Assigned task: Starting at the line with "The height and width of the screenshot is (499, 1141)." and going on through the line with "You are a computer-use agent. Viewport: 897px", reproduce each line in the records below exactly and nothing more.

Record set:
↓↓↓

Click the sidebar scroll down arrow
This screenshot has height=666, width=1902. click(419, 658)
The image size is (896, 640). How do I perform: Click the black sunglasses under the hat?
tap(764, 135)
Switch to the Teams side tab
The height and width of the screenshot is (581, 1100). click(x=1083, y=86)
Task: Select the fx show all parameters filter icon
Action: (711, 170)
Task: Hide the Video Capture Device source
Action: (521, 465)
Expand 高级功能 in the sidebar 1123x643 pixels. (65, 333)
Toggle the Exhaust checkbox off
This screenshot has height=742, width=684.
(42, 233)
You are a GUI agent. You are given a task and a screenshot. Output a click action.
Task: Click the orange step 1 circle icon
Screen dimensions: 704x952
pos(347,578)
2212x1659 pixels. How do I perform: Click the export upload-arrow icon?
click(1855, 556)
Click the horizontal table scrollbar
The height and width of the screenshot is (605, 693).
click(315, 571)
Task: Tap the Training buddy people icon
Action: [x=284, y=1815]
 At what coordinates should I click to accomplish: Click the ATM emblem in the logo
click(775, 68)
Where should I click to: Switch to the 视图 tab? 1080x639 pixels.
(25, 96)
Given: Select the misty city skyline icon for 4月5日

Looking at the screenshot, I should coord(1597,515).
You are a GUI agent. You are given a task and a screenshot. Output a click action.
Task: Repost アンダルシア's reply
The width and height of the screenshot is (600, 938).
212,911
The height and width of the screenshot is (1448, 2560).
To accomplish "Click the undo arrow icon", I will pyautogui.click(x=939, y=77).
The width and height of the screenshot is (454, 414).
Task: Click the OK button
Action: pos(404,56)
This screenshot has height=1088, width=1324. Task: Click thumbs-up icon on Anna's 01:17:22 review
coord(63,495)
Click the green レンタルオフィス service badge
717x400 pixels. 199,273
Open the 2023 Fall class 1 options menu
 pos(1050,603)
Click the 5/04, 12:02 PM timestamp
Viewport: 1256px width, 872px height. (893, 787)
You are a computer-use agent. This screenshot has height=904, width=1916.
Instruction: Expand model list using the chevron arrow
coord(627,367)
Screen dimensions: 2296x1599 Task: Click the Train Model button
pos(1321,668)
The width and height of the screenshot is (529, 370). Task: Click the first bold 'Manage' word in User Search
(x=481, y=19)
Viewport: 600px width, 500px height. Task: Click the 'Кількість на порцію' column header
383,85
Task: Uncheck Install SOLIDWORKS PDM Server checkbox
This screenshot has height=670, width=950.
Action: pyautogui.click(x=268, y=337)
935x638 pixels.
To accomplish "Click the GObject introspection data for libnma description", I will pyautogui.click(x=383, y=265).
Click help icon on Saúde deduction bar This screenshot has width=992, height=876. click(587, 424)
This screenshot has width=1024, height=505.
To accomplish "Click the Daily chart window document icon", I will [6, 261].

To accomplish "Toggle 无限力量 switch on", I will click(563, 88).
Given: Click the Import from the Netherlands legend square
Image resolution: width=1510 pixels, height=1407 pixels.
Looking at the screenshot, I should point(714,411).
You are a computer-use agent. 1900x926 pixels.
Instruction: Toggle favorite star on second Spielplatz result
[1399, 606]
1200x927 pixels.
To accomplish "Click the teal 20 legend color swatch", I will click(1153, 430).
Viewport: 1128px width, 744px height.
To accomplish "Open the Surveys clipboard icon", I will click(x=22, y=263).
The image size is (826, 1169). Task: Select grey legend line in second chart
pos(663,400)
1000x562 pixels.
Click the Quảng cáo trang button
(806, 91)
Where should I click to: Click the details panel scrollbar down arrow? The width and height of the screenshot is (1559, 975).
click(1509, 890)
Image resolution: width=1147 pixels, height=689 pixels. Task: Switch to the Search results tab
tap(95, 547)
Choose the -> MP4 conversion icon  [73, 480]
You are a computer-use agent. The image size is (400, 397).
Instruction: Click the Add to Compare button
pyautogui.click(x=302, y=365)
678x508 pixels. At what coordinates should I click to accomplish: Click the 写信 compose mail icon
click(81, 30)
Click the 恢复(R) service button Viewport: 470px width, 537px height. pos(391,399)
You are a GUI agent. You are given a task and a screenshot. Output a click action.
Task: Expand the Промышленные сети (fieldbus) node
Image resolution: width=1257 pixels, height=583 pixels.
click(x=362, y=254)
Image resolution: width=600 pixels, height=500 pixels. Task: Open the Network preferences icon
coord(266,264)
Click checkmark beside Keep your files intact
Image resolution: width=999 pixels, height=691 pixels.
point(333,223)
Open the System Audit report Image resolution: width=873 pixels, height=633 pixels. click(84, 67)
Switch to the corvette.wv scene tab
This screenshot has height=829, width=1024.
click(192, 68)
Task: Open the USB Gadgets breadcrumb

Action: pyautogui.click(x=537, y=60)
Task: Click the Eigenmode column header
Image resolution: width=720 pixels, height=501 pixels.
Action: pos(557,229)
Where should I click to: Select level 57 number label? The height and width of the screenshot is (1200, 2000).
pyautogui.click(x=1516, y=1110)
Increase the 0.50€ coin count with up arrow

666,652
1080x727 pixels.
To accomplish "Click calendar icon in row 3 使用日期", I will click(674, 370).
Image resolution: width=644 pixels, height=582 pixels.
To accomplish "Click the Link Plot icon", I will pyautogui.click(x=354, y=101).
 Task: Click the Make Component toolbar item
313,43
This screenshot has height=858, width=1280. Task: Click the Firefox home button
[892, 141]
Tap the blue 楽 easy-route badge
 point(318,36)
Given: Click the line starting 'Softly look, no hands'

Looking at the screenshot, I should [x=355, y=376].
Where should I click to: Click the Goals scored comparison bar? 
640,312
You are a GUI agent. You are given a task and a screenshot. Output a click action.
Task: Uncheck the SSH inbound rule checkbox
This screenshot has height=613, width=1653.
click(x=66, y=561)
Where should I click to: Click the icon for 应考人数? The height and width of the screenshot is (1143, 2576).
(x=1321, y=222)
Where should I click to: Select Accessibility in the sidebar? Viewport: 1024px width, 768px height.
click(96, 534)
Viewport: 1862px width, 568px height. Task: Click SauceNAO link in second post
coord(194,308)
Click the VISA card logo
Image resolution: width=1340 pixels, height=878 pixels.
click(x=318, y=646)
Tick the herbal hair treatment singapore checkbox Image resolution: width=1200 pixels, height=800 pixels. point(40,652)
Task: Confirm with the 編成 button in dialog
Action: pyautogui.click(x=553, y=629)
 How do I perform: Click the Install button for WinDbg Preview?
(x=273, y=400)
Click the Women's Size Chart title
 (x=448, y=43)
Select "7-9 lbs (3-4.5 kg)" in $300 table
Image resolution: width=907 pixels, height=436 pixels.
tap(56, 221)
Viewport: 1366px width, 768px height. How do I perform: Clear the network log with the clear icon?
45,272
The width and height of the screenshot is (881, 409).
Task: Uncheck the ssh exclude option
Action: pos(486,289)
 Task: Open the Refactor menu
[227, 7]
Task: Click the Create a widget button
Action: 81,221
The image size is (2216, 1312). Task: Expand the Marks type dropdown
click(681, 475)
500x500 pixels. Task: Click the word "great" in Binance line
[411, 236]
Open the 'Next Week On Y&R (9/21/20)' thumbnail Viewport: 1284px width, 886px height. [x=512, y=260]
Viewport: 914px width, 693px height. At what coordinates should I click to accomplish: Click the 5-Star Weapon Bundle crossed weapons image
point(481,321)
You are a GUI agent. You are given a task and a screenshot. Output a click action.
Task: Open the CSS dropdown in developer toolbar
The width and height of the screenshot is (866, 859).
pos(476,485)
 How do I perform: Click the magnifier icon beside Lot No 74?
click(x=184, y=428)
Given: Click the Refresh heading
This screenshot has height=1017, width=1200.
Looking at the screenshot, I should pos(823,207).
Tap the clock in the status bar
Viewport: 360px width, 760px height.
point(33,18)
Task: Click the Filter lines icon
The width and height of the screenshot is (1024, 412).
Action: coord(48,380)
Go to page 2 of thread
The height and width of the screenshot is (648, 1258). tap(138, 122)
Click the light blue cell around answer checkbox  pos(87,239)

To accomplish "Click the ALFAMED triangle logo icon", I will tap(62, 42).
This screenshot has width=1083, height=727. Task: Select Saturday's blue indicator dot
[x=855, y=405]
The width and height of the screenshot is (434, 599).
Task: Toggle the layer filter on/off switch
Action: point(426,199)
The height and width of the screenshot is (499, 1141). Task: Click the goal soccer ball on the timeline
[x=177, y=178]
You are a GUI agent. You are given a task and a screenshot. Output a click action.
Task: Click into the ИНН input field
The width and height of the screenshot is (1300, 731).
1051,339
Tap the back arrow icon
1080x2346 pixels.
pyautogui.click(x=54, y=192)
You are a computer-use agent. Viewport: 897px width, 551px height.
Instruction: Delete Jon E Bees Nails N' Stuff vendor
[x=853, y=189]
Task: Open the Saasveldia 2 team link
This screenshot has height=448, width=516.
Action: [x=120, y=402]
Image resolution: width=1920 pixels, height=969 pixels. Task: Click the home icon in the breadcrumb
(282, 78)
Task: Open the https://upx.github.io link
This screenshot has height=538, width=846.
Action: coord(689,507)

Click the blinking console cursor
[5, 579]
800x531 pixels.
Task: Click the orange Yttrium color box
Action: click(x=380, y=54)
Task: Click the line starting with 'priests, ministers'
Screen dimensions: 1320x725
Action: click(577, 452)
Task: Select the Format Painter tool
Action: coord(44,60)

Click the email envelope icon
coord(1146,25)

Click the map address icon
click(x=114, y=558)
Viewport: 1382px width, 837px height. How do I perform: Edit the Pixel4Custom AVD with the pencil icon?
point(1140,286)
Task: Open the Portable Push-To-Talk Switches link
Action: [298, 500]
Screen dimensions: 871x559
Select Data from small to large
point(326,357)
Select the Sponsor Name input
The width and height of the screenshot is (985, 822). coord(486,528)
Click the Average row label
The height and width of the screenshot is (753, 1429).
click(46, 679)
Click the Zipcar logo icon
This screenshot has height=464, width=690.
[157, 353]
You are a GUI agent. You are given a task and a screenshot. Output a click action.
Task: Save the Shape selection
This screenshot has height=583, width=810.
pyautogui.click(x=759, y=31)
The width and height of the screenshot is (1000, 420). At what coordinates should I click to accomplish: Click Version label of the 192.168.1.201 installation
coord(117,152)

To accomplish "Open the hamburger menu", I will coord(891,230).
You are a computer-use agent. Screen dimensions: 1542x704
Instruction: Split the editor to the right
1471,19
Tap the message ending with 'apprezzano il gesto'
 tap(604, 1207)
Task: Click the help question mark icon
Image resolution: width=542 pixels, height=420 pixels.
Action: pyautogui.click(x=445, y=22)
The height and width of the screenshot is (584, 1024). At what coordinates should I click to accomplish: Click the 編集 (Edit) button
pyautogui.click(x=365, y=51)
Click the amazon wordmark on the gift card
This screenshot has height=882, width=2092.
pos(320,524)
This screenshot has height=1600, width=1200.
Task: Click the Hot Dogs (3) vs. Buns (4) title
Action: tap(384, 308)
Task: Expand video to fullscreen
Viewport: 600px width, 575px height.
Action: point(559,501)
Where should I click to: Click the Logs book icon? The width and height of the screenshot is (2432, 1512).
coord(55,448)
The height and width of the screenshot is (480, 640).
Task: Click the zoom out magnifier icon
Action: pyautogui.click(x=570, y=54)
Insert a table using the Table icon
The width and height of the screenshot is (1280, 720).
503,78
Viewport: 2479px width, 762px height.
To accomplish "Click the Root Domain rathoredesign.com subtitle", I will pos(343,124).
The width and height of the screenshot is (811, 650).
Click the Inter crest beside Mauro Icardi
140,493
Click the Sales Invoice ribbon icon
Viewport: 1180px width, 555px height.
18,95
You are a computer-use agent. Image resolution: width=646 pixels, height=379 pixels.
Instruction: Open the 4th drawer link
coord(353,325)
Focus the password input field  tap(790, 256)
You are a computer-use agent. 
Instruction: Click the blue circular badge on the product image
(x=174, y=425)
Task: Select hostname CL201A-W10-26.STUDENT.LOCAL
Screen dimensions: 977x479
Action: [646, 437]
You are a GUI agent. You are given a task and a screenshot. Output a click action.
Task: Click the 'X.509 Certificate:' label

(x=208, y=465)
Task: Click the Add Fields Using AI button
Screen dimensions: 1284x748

↑↑↑

Solution for this task:
The height and width of the screenshot is (499, 1141). Task: Click the goal soccer ball on the timeline
[x=177, y=178]
You are a GUI agent. You are given a task and a screenshot. Output a click action.
Task: Click into the ИНН input field
The width and height of the screenshot is (1300, 731).
1051,339
Tap the back arrow icon
1080x2346 pixels.
pyautogui.click(x=54, y=192)
You are a computer-use agent. Viewport: 897px width, 551px height.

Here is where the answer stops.